Output these lines as a Markdown table with two columns, Row and Line, giving each line its own numbered row and leaving out blank lines.

================================

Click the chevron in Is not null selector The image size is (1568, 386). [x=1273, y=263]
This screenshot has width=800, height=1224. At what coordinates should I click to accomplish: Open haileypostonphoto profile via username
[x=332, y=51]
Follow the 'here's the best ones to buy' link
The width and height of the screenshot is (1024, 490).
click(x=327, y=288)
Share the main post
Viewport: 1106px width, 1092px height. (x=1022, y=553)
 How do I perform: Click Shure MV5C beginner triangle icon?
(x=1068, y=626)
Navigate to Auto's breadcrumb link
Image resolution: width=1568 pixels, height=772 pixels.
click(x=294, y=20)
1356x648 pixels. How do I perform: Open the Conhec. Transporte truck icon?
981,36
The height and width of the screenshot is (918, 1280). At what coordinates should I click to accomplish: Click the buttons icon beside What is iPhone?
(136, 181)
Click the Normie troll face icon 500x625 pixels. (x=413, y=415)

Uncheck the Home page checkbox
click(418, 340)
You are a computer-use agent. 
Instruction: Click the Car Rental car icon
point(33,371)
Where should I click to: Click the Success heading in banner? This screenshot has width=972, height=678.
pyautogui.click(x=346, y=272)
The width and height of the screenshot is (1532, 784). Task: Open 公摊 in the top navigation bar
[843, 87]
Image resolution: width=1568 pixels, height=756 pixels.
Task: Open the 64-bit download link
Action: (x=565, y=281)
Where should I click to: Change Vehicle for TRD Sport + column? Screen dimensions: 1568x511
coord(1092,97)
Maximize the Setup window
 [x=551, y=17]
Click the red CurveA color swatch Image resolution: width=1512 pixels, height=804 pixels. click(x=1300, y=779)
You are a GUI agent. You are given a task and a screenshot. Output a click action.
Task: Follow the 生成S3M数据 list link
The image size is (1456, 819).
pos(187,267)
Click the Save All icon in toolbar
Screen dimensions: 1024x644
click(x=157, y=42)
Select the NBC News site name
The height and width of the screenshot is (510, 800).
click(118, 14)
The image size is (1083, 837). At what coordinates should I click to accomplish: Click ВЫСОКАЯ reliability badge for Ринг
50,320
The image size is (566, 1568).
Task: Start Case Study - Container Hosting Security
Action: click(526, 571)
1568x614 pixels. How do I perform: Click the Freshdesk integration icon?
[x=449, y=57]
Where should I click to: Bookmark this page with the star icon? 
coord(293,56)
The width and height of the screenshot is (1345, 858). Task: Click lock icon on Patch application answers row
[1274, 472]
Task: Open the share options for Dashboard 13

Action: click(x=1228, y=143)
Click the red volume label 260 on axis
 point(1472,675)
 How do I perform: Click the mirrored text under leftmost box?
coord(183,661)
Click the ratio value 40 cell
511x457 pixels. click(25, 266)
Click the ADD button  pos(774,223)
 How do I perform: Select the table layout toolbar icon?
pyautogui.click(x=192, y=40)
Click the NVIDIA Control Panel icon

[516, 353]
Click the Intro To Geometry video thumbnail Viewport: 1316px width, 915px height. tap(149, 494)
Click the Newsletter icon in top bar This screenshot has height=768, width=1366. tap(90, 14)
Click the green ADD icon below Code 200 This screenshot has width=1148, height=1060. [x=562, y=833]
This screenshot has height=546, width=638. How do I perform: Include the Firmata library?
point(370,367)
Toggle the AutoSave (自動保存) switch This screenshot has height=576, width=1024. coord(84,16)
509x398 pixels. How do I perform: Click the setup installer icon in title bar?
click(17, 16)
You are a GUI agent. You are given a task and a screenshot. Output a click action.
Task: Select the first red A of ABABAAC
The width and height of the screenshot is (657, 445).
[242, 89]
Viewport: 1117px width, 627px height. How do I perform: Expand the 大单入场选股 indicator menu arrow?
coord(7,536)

================================

> **ANSWER TO THE EXERCISE**
| Row | Line |
|---|---|
| 1 | Click the chevron in Is not null selector The image size is (1568, 386). [x=1273, y=263] |
| 2 | This screenshot has width=800, height=1224. At what coordinates should I click to accomplish: Open haileypostonphoto profile via username |
| 3 | [x=332, y=51] |
| 4 | Follow the 'here's the best ones to buy' link |
| 5 | The width and height of the screenshot is (1024, 490). |
| 6 | click(x=327, y=288) |
| 7 | Share the main post |
| 8 | Viewport: 1106px width, 1092px height. (x=1022, y=553) |
| 9 |  How do I perform: Click Shure MV5C beginner triangle icon? |
| 10 | (x=1068, y=626) |
| 11 | Navigate to Auto's breadcrumb link |
| 12 | Image resolution: width=1568 pixels, height=772 pixels. |
| 13 | click(x=294, y=20) |
| 14 | 1356x648 pixels. How do I perform: Open the Conhec. Transporte truck icon? |
| 15 | 981,36 |
| 16 | The height and width of the screenshot is (918, 1280). At what coordinates should I click to accomplish: Click the buttons icon beside What is iPhone? |
| 17 | (136, 181) |
| 18 | Click the Normie troll face icon 500x625 pixels. (x=413, y=415) |
| 19 | Uncheck the Home page checkbox |
| 20 | click(418, 340) |
| 21 | You are a computer-use agent.  |
| 22 | Instruction: Click the Car Rental car icon |
| 23 | point(33,371) |
| 24 | Where should I click to: Click the Success heading in banner? This screenshot has width=972, height=678. |
| 25 | pyautogui.click(x=346, y=272) |
| 26 | The width and height of the screenshot is (1532, 784). Task: Open 公摊 in the top navigation bar |
| 27 | [843, 87] |
| 28 | Image resolution: width=1568 pixels, height=756 pixels. |
| 29 | Task: Open the 64-bit download link |
| 30 | Action: (x=565, y=281) |
| 31 | Where should I click to: Change Vehicle for TRD Sport + column? Screen dimensions: 1568x511 |
| 32 | coord(1092,97) |
| 33 | Maximize the Setup window |
| 34 |  [x=551, y=17] |
| 35 | Click the red CurveA color swatch Image resolution: width=1512 pixels, height=804 pixels. click(x=1300, y=779) |
| 36 | You are a GUI agent. You are given a task and a screenshot. Output a click action. |
| 37 | Task: Follow the 生成S3M数据 list link |
| 38 | The image size is (1456, 819). |
| 39 | pos(187,267) |
| 40 | Click the Save All icon in toolbar |
| 41 | Screen dimensions: 1024x644 |
| 42 | click(x=157, y=42) |
| 43 | Select the NBC News site name |
| 44 | The height and width of the screenshot is (510, 800). |
| 45 | click(118, 14) |
| 46 | The image size is (1083, 837). At what coordinates should I click to accomplish: Click ВЫСОКАЯ reliability badge for Ринг |
| 47 | 50,320 |
| 48 | The image size is (566, 1568). |
| 49 | Task: Start Case Study - Container Hosting Security |
| 50 | Action: click(526, 571) |
| 51 | 1568x614 pixels. How do I perform: Click the Freshdesk integration icon? |
| 52 | [x=449, y=57] |
| 53 | Where should I click to: Bookmark this page with the star icon?  |
| 54 | coord(293,56) |
| 55 | The width and height of the screenshot is (1345, 858). Task: Click lock icon on Patch application answers row |
| 56 | [1274, 472] |
| 57 | Task: Open the share options for Dashboard 13 |
| 58 | Action: click(x=1228, y=143) |
| 59 | Click the red volume label 260 on axis |
| 60 |  point(1472,675) |
| 61 |  How do I perform: Click the mirrored text under leftmost box? |
| 62 | coord(183,661) |
| 63 | Click the ratio value 40 cell |
| 64 | 511x457 pixels. click(25, 266) |
| 65 | Click the ADD button  pos(774,223) |
| 66 |  How do I perform: Select the table layout toolbar icon? |
| 67 | pyautogui.click(x=192, y=40) |
| 68 | Click the NVIDIA Control Panel icon |
| 69 | [516, 353] |
| 70 | Click the Intro To Geometry video thumbnail Viewport: 1316px width, 915px height. tap(149, 494) |
| 71 | Click the Newsletter icon in top bar This screenshot has height=768, width=1366. tap(90, 14) |
| 72 | Click the green ADD icon below Code 200 This screenshot has width=1148, height=1060. [x=562, y=833] |
| 73 | This screenshot has height=546, width=638. How do I perform: Include the Firmata library? |
| 74 | point(370,367) |
| 75 | Toggle the AutoSave (自動保存) switch This screenshot has height=576, width=1024. coord(84,16) |
| 76 | 509x398 pixels. How do I perform: Click the setup installer icon in title bar? |
| 77 | click(17, 16) |
| 78 | You are a GUI agent. You are given a task and a screenshot. Output a click action. |
| 79 | Task: Select the first red A of ABABAAC |
| 80 | The width and height of the screenshot is (657, 445). |
| 81 | [242, 89] |
| 82 | Viewport: 1117px width, 627px height. How do I perform: Expand the 大单入场选股 indicator menu arrow? |
| 83 | coord(7,536) |